Now onto my review... this bottling is done by indie bottler Gordon & MacPhail of Elgin for the Dufftown Whisky shop located about 300 meters up the road from Mortlach Distillery itself.

Mortlach Distillery pagoda and warehouse, 26th September 2010 © The Malt Desk
Mortlach 1998/2010 12yo, 59,1%, Refill sherry hogshead#14438, Gordon & MacPhail for Whiskyshop Dufftown

Colour is dark amber

Lovely sweet but also very drying and spicy sherry. Some eucalyptus, chocolate, raisin, old leather and sweet pipe tobacco.
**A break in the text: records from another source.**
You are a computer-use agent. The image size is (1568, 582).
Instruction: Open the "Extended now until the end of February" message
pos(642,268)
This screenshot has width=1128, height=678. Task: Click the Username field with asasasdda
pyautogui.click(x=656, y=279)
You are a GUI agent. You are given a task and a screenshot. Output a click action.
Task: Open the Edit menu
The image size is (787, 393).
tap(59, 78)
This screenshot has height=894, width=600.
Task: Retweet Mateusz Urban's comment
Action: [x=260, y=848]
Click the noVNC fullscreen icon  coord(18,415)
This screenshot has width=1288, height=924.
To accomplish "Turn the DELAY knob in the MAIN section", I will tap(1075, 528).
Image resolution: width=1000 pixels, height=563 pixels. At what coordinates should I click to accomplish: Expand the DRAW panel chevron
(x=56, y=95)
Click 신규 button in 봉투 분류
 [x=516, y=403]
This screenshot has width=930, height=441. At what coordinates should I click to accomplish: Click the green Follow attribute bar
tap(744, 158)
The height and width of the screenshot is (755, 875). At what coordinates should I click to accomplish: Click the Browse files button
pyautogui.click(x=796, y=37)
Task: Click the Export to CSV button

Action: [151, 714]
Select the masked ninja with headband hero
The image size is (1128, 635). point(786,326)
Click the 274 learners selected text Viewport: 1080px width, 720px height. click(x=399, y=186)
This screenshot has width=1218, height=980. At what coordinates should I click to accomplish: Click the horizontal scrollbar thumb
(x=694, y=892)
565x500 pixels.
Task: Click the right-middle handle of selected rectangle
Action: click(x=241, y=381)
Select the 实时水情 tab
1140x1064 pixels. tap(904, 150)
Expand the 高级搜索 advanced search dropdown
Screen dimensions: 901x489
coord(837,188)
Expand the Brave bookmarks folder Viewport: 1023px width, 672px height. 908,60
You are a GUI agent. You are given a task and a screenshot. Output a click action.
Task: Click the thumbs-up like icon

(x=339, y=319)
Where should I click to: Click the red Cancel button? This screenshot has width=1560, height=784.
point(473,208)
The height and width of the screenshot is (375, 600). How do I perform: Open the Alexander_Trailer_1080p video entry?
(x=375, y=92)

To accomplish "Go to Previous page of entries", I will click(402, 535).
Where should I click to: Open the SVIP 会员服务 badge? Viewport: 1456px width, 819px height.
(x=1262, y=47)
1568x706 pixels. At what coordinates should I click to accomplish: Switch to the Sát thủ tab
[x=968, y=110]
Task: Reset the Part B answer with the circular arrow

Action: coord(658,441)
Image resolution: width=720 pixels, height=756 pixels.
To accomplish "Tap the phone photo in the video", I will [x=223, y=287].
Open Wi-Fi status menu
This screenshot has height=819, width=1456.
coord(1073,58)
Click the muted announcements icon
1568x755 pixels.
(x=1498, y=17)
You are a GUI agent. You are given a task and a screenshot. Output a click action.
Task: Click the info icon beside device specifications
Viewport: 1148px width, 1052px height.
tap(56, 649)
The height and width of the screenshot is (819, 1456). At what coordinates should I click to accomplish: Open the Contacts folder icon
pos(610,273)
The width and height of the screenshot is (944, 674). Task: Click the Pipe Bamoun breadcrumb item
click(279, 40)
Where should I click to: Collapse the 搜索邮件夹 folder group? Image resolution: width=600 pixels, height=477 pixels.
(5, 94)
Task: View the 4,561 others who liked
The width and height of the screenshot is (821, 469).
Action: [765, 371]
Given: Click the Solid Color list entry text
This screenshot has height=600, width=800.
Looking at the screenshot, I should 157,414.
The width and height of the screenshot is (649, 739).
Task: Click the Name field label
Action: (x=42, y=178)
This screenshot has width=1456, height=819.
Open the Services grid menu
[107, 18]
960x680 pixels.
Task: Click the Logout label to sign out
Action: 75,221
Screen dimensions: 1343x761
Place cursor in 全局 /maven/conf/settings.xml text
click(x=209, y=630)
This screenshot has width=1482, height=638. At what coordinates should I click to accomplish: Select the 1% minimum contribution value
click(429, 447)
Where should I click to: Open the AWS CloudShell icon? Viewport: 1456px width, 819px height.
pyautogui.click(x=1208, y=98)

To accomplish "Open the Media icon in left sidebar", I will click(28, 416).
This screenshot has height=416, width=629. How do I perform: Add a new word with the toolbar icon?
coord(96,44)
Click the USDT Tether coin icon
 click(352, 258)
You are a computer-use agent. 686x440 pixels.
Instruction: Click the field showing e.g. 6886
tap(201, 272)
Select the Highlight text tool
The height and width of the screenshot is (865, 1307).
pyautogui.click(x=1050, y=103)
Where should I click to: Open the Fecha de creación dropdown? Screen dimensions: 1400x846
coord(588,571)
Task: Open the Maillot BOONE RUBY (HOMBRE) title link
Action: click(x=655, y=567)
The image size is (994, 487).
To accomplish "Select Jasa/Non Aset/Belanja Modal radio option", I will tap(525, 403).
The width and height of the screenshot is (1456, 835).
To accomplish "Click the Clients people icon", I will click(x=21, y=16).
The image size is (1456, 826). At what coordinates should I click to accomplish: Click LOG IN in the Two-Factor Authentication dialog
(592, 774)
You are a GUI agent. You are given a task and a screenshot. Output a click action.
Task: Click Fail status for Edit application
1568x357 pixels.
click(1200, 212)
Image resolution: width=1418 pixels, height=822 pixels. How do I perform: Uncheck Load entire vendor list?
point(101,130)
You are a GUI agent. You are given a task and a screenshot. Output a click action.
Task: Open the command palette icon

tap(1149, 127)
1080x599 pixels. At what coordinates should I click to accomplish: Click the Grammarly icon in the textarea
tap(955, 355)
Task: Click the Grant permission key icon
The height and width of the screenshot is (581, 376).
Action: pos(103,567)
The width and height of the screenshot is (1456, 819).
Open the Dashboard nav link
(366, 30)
Very peppery, almost chili like!

Dry oloroso arrival, very drying in fact, partly due to the high alcohol %.
10 drops of water makes this go slightly cloudy which is a clear sign its not chill filtered (which we like!!) and some oak comes out along with ginger and malt/beer notes though water doesn't seem to be taming the spiciness at all.

Also stale fruit, mash and the Mortlach heavy spirit character (meatiness/natural sulphur - not from the cask) can be found on the finish.

This is a lovely Mortlach - no doubt!


Thursday, 1 August 2013


Now that the latest gimmick on LVMH Ardbeg promotion tour has seen the light of day in the form of a hot rod tractor, I just had to get back to the good old Ardbeg days from before marketing departments were more important than the product.

I also acknowledge that a distillery is a business and not philanthropy, so I'm not gonna start a rant on how much the industry is now paying these marketing privateers or how much it actually adds to the final price of a whisky, but my guess is its a nice percentage... Does anyone know?

But IF you like a good rant (and I know you do) Here's a recent one from Belgian blogger Ruben who runs whiskynotes.be - I think he's very much laying it out straight how many of us whisky geeks feel... Do give it a read incl. the comments other have made...

Casks at Ardbeg being hosed to prevent them from cracking, 4th May 2011 © The Malt Desk 
But back to the Ardbeg from yesteryear...

Ardbeg 1976 24yo (xx.03.1976/xx.08.2000) 50%, Refill sherry cask, 648 bottles, Douglas Laing - Old Malt Cask for World of Whiskies

Similar bottle shown

Colour is bright gold

Very subdued peat and then lemon and pineapple concentrate, a myriad of seashore smells, seaweed, salt, wet rocks, tar and cured meats and salami and even fresh linen.

More Ardbeggian now... starting on spicy old oak, but is still huge on lovely mellow citrus notes until the damp peat arrives in full force with dried sugared fruits. Also cardboard, old cigar box and tobacco notes, leather polish, old fino sherry and linseed oil.

Don't add water to this one - it completely kills off the overly delicious nose!